We constantly evaluate these scripts to measure their impact but one of the common issues associated with loading any external script is that it requires establishing a connection which causes a few things like a DNS lookup(Domain name to IP translation), a new HTTP connection(TCP Handshake) and an SSL handshake with the vendor’s server. Another cost of fetching external scripts is that you miss the opportunity to serve the asset with HTTP2 multiplexing, a much more efficient way for a browser and server to communicate. The image attached below captures the various times taken while establishing a connection with an external domain via a performance test done on webpagetest.

Webpagetest waterfall result

Time taken by DNS Lookup was 204ms, Initial Connection 352ms and SSL negotiation took 260ms. In total web browser takes 816ms to connect with one external domain before we even start to fetch the script. If we can host these external scripts on our CDN then we can save a reasonable amount of time spent connecting external domains. To achieve this we can upload the external script to a storage bucket and start serving it from a CDN. But the problem with this approach is that we will miss updates done to the script by the vendor.

To solve this problem we need an intermediate service which will keep updating the script from the external domain. Our initial proposed solution looked something like this.

Proposed Architecture

For the above, proposed solution we were using the AWS lambda function as an intermediate service, which would loop over a list of scripts and connects to each external domain to fetch the script. AWS Lambda function will upload them to the S3 bucket and further this bucket was connected to AWS CloudFront for hosting files via CDN.

Lambda Script

The script was working well for a local machine but once uploaded to lambda it didn’t work properly as the “request” is an npm package and not a part of NodeJS. Lamda doesn’t provide us with the option of installing any node modules. On further exploring the documents, I observed a layer can be created which can be attached to the lambda function that can serve any dependency we need. From this, we worked towards version 2 of the architecture.

Proposed Architecture V2

I created a layer with the request package and integrated it with the lambda function. Using this layer, now lambda function can import the request packages and can loop over the array of file’s paths hence able to upload them to a specific folder inside the S3 bucket.

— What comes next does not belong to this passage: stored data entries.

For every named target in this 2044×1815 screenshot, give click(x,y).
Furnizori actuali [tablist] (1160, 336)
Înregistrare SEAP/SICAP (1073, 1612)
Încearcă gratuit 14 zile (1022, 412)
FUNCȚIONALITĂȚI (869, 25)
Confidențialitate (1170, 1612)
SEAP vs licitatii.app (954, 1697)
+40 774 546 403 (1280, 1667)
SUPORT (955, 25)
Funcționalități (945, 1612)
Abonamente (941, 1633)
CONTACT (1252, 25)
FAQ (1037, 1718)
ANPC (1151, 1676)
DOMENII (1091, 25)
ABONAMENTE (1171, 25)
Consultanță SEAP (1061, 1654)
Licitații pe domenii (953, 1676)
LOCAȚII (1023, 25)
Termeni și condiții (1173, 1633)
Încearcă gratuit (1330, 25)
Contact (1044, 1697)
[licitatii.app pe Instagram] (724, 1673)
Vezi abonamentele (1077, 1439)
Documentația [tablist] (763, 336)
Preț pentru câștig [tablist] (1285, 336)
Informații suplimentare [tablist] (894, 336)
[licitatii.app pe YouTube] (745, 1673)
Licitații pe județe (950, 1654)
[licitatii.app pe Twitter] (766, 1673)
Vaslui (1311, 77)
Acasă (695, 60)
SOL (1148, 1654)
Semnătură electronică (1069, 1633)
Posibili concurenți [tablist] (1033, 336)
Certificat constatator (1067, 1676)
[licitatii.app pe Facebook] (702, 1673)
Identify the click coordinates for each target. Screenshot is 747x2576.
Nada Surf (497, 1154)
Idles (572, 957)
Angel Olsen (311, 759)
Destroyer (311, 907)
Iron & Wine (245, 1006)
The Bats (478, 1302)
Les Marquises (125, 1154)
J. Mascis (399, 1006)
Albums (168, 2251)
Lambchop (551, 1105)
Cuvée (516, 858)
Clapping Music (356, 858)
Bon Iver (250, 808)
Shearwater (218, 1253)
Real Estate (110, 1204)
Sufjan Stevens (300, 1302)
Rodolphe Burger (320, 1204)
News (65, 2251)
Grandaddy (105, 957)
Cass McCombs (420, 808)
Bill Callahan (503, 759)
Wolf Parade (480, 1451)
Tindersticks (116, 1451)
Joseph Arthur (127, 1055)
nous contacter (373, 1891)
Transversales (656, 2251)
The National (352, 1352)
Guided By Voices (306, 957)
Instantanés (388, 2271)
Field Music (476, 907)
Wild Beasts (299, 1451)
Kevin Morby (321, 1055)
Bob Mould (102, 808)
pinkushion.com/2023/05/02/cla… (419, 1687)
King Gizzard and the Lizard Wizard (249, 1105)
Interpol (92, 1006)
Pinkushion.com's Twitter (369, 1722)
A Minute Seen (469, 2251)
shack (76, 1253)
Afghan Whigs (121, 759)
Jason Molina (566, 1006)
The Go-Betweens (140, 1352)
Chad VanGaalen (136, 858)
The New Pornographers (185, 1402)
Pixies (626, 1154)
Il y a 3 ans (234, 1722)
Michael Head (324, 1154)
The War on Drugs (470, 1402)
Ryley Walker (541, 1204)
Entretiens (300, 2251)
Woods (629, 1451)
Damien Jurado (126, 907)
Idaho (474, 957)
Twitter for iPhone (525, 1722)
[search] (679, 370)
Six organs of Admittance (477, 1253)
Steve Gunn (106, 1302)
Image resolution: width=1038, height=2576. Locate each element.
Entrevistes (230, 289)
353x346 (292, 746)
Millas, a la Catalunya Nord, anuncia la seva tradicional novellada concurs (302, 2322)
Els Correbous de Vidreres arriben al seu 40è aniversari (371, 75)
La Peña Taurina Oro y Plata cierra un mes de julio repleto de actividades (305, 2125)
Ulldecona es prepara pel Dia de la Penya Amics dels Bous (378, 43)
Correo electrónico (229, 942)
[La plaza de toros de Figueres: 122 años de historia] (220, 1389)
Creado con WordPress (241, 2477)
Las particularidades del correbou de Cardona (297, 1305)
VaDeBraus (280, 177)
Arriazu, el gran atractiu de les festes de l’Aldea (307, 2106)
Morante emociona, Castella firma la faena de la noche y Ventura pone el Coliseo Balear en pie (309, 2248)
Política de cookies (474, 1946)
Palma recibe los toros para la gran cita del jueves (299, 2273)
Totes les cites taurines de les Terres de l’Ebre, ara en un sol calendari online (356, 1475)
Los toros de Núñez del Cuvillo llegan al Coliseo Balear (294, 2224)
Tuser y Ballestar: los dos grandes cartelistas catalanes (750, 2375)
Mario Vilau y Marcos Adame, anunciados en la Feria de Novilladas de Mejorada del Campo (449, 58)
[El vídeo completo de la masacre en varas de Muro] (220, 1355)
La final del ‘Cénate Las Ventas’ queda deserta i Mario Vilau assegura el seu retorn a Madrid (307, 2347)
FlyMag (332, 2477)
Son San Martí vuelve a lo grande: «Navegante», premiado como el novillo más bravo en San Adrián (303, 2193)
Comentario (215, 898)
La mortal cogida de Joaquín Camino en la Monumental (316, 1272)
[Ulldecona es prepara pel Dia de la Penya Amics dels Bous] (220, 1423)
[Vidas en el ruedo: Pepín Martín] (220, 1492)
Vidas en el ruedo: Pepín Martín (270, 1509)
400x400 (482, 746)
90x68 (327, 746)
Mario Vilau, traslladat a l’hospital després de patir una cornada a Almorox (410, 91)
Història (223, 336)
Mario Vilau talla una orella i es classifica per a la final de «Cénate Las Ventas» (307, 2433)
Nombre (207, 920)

Even with this approach we still need to execute this function manually which is not realistic. After exploring more options I found the event bridge is best suited for the task. Event bridge will invoke the lambda function based on the frequency defined, for our use case we will trigger the lambda function hourly ensuring our scripts are updated regularly. One can change the frequency when needed.

Our final architecture looks like this.

Final Solution

Summary

Improving website performance is always an ongoing process, one has to look out for areas of improvement where one can focus. One such area of improvement for us was the time taken by the client to connect with each domain associated with the external script. In this article, we have worked on resolving this problem by hosting an external script on AWS Cloudfront via the AWS S3 bucket. Meanwhile, we resolved the problem of syncing files using the FileSync Lambda function. This lambda function will loop over a list of scripts from an external domain and upload it to our S3 bucket. Further, we are using an event bridge to execute our lambda function every hour.

Hopefully, this article provides you with a clear approach for hosting external scripts on a CDN.

Thank you for reading!

Reference

  1. AWS Lambda function
  2. Event bridge
  3. Schedule expression using rate or corn
  4. Create an event bridge rule that runs on schedule.